Thursday, December 17, 2009

You and Bing can have your White Christmases

By S. Derrickson Moore
Sun-News reporter
LAS CRUCES — I’m not dreaming of a White Christmas.
I grew up in Michigan and I’ve done my time.
Icy, bone-chilling, soul-numbing, snowy, hard time.
In fact, getting away from snow was a major reason I decided to move to New Mexico.
And then out of northern New Mexico, after a year when the snow season lasted from November to the following May in Santa Fe.
After a seven-year detour to Jamaica and southern Florida, where I learned there are far worse things than snow (hurricanes and alligators on the patio, for starters), finally, I got it right and moved here.
In Las Cruces, Jack Frost may, very rarely, nip at your nose, but chances are, he’ll never go full-tilt polar vampiric on you and drain all the warmth from your bones.
We may enjoy a winter wonderland snowfall once or twice a year, but after coating the desert with a fragile layer of icy lace and posing for a photo op against the intensely lapis blue sky, it’s likely to melt away that same day in the gleaming sunlight.

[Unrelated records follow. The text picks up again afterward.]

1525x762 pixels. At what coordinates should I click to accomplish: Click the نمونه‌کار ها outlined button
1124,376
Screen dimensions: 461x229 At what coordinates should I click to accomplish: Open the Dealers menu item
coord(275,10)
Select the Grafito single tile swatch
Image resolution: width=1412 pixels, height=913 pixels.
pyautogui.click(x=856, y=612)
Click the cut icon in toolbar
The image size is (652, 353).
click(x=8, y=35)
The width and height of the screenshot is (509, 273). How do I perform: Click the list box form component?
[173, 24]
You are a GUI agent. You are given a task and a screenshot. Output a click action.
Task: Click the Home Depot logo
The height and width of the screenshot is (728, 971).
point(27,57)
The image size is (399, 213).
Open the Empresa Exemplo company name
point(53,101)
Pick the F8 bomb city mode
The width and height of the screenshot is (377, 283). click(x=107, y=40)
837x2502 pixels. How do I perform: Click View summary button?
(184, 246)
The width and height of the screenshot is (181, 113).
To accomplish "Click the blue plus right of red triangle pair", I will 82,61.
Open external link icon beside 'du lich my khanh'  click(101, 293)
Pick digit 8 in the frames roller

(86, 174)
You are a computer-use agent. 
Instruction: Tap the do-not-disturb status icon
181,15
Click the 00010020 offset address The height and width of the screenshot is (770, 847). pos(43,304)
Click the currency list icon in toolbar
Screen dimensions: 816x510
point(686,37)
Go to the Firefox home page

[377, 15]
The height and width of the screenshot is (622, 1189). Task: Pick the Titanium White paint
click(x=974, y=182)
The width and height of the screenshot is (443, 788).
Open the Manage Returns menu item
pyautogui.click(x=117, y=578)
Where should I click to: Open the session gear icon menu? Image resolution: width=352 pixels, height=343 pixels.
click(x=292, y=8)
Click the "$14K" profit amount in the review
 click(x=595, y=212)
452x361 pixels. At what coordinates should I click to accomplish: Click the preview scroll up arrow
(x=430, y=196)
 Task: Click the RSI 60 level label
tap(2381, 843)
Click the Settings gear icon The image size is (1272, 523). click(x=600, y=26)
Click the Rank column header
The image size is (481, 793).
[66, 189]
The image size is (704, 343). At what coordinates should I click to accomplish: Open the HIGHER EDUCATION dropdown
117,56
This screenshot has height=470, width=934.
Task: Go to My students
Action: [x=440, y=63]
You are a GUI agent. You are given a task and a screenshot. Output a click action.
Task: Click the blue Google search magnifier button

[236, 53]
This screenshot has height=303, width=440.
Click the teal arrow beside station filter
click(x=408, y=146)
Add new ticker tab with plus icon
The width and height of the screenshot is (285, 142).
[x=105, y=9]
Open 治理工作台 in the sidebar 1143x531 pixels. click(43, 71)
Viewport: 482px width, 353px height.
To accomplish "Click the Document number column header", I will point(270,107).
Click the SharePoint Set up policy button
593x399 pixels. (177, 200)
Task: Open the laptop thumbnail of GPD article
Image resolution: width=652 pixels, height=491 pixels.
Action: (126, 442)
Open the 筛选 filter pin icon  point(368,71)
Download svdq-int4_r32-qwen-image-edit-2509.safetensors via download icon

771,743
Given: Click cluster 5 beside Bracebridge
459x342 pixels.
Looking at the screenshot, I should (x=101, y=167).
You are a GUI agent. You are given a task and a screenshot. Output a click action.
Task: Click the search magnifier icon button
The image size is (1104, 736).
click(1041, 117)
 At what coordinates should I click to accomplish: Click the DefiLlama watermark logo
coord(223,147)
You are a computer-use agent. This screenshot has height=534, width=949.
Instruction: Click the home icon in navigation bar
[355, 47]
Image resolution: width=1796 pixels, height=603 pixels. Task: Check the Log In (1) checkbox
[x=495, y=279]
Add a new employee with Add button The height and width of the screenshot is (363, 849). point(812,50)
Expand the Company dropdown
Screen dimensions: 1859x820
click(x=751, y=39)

It might hang around for a little longer in the mountains, frosting the Organs and providing a spectacular backdrop without inconveniencing us a whit, as we go about our business at lower elevations.
Snow rarely outstays its welcome, just another reason we love winter in southern New Mexico, where we can usually also expect a few balmy 70-plus degree days here and there.
I used to dread snow. I’d even be inclined to call it a phobia if I didn’t know that the correct definition of phobia is an “irrational and abnormal fear.”
If you’ve done hard time in snow, you know that fear is rational and normal.
Decades later, even after a long and happy hiatus in the desert and the tropics, I can see a weather report and find myself mired in a blizzard of flurry flashbacks, still suffering from PTSS (Post-Traumatic Snow Syndrome).
Even as a very small child, I can remember musing that there had to be a better way of life somehow, somewhere, some way, as mom bundled us in insulated underwear, sweaters, zip-up snowsuits and hats. And more. I still remember the drill: the mittens that were clipped to our sleeves, the muffler tied around our faces, covering our red little noses and our chapped little lips and cheeks.
And yes, I remember the treats, too: making snow angels and snowmen and the thrill of sledding down a powdery hill. The sweet syrupy icicles that dripped from the maple trees in our front yard. The snow ice cream mom showed us how to make by pouring a little milk, sugar and vanilla in a big bowl packed with fresh snow.
And the snow sports: Skiing and ice skating and snowshoeing through the pristine white wilderness.
But that’s not what I remember most when I think of winter. The snow sports and treats just weren’t enough to override the memories of the sheer terror of learning to drive on icy roads, and those frigid daily walks to school, the cabin fever, and yes, all those toddler-through-college snowsuits, the feeling of being confined — trapped, even — for what seemed like more than half the year.
This past week, I realized that a couple of decades in New Mexico — the good, mostly one-day snow part of the state — have healed some of my wounds.
I didn’t even grumble too much when we got twice our usual annual quota of snowfalls in a single week.
It even seemed kind of appropriate to have actual winter weather for Winterfest this year.
But I’m good to go now, and no, I’d just as soon not have a White Christmas this year.
Two 2009 snowfalls are quite enough, thanks.